=== RECORD EXCERPTS ===
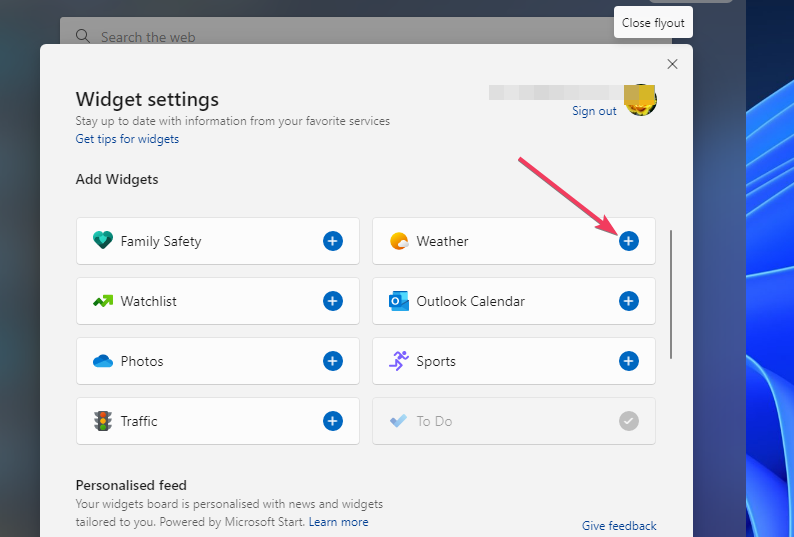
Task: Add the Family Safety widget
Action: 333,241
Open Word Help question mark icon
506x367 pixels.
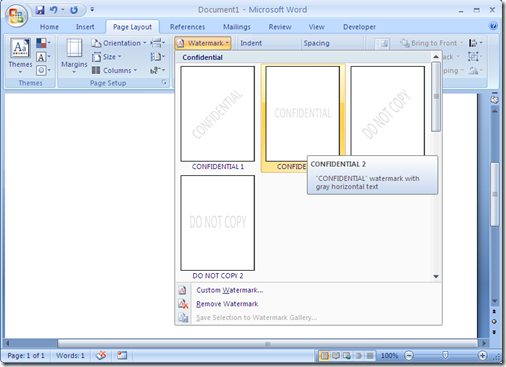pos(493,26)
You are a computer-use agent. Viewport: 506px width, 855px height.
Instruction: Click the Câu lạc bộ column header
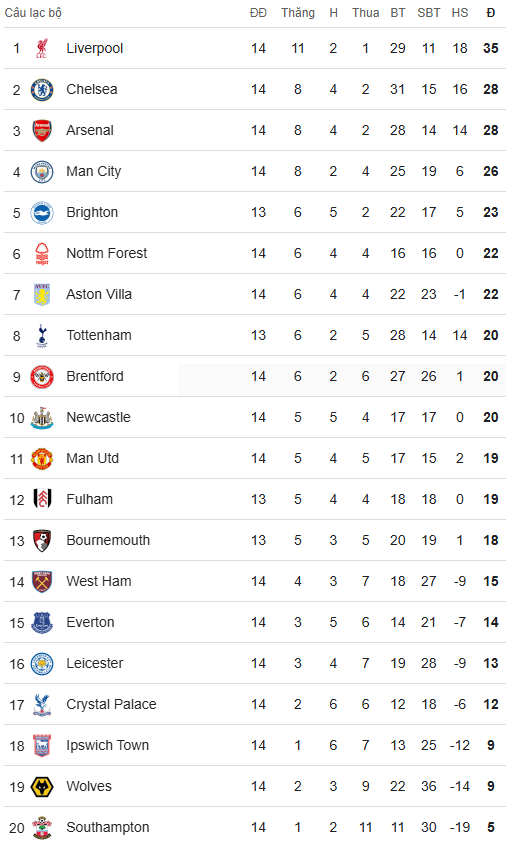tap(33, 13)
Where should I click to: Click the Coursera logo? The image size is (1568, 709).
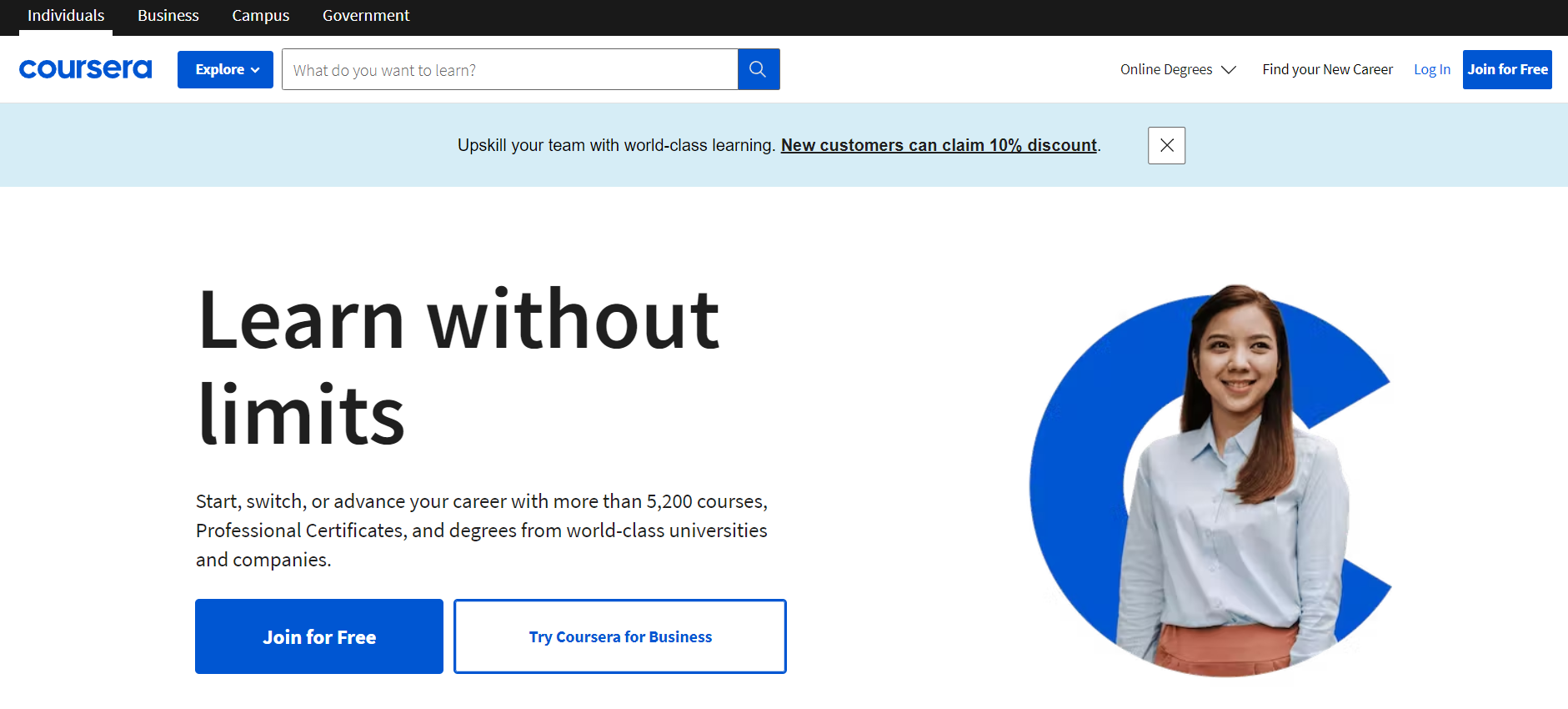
===
§ WHAT NEEDS TO BE DONE
Would you please write out exactly the lines between the line containing "You are a computer-use" and the last line of the listing above, inclusive, without pictures?

§ OUTPUT FOR THIS EXERCISE
You are a computer-use agent. Viewport: 506px width, 855px height.
Instruction: Click the Câu lạc bộ column header
tap(33, 13)
Where should I click to: Click the Coursera logo? The image size is (1568, 709).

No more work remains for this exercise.